ADR-060: Code Scanning Remediation + Blocking CI Code-Scanning Gate

Status: Implemented Date: 2026-05-30 Sprint: 76

Context

ADR-059 closed the dependency half of our security posture with a blocking npm audit gate. The code half — CodeQL static analysis — was running but advisory only: alerts accumulated on the Security tab with nothing blocking a merge. Sprint 76's mandate was to mirror ADR-059 for code scanning: drive the board to zero open critical/high, then make a regression impossible by adding a blocking gate.

Two starting problems

The scanner was under-powered. CodeQL ran via GitHub default setup with the conservative query_suite=default + threat_model=remote. That combination gives partial coverage — it misses whole rule classes and treats only network-remote inputs as taint sources. For a codebase about to go public, "default" gives an unrealistically clean board.
CodeQL is default setup — there is no committed codeql.yml. Default setup is configured through repo settings / the API, not a workflow file. Adding an advanced-setup workflow would conflict with default setup. So the gate cannot be "a CodeQL step that fails" — it has to be a separate CI job that queries the code-scanning alerts API after the async analysis lands.

What the suite upgrade surfaced

Bumping default setup to security-extended + remote_and_local re-scanned the tree and surfaced 386 open critical/high alerts (vs. a 15-alert baseline on the old config) plus 14 medium. This was expected — remote_and_local adds local/filesystem/path inputs as taint sources, and security-extended adds deeper rule classes. The decision (taken with the maintainer, given imminent public release) was to keep the aggressive config and triage all 386 to zero rather than dial the threat model back.

Decision

1. Upgrade the CodeQL default-setup configuration

Applied via the API (settings, not a committed file — recorded here for reproducibility):

gh api -X PATCH repos/:owner/:repo/code-scanning/default-setup \
  -f query_suite=extended -f threat_model=remote_and_local
# verify
gh api repos/:owner/:repo/code-scanning/default-setup --jq '{query_suite, threat_model, state}'
# => { "query_suite": "extended", "threat_model": "remote_and_local", "state": "configured" }

The PATCH triggers a fresh CodeQL Setup run; the analysis follows asynchronously.

2. Remediation discipline: fix real, dismiss with written justification

Every one of the 386 critical/high (and the gate-relevant mediums) was triaged by reading the source, never blanket-dismissed.

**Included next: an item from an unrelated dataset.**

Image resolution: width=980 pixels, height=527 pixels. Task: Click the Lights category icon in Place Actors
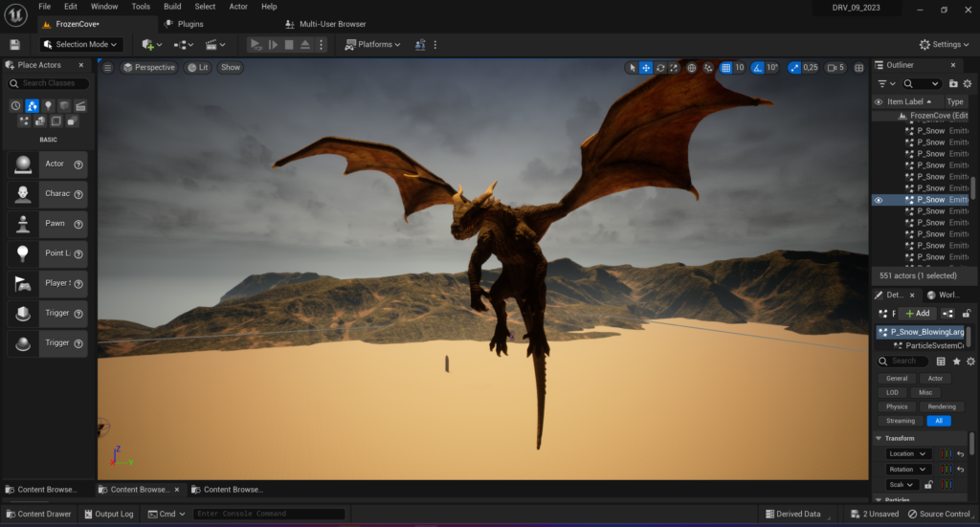(x=48, y=106)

Dispositions:

Rule	Count	Disposition	Justification
`js/request-forgery`	350 crit	dismiss: false positive / used in tests	Path segment interpolated into a fixed-host axios client (`baseURL` = build-time `NEXT_PUBLIC_*` env constant). Host is never attacker-controlled → no SSRF/open-redirect; only the path is tainted. Raw-axios path params hardened with `encodeURIComponent` as defense-in-depth. Test-file occurrences dismissed "used in tests".
`js/user-controlled-bypass`	10 high	dismiss: false positive	JWT bearer-token auth: the token is necessarily client-supplied and `jwt.verify(token, JWT_SECRET)` (cryptographic signature check) is the security control. A user-controlled token reaching `verify()` is the design, not a bypass.
`js/sql-injection`	13 high	dismiss: won't fix	All in the archived `scripts/archive/seeding/` dev script — string-built bulk `INSERT` over synthetic, program-generated values; never untrusted input, never run in production.
`js/remote-property-injection`	4 high	dismiss: false positive / won't fix / used in tests	Runtime cases (`requests.ts`, `preferences.ts`) use server-computed / DB-enum values (`sourceTier`, `interest_type`) as keys in plain grouping `Record`s — not attacker-controllable. Others are dev tooling / test code.
`js/xss-through-dom`	3 high	1 fixed in code, 2 dismiss: false positive	`Movement.tsx` mailto fixed (encode email). `communities/index.tsx` 89/90: JWT-sourced community id in a relative href (`/communities/…`, cannot form `javascript:`) + React-escaped child.
`js/path-injection`	2 high	dismiss: won't fix	Dev tooling (`scripts/update-memory-state.js`) writing to fixed constant paths, single-user local execution.
`js/file-system-race`	2 high	dismiss: won't fix	Dev tooling read-modify-write of repo files, single-user local execution; the TOCTOU window is not a security boundary.
`js/insecure-randomness`	2 high	dismiss: won't fix	`Math.random()` selects synthetic entities in the simulation engine; not a token/nonce/secret, not on any auth/crypto path.
`actions/unpinned-tag`	3 med	fixed	Third-party GitHub Actions (`docker/*`) pinned to full commit SHA (see ADR-061).
`js/log-injection`	11 med	dismiss: won't fix (backlog)	User-influenced values reach the structured logger without CR/LF stripping; logs are internal, no boundary crossed. Backlog: centrally sanitize in the shared logger.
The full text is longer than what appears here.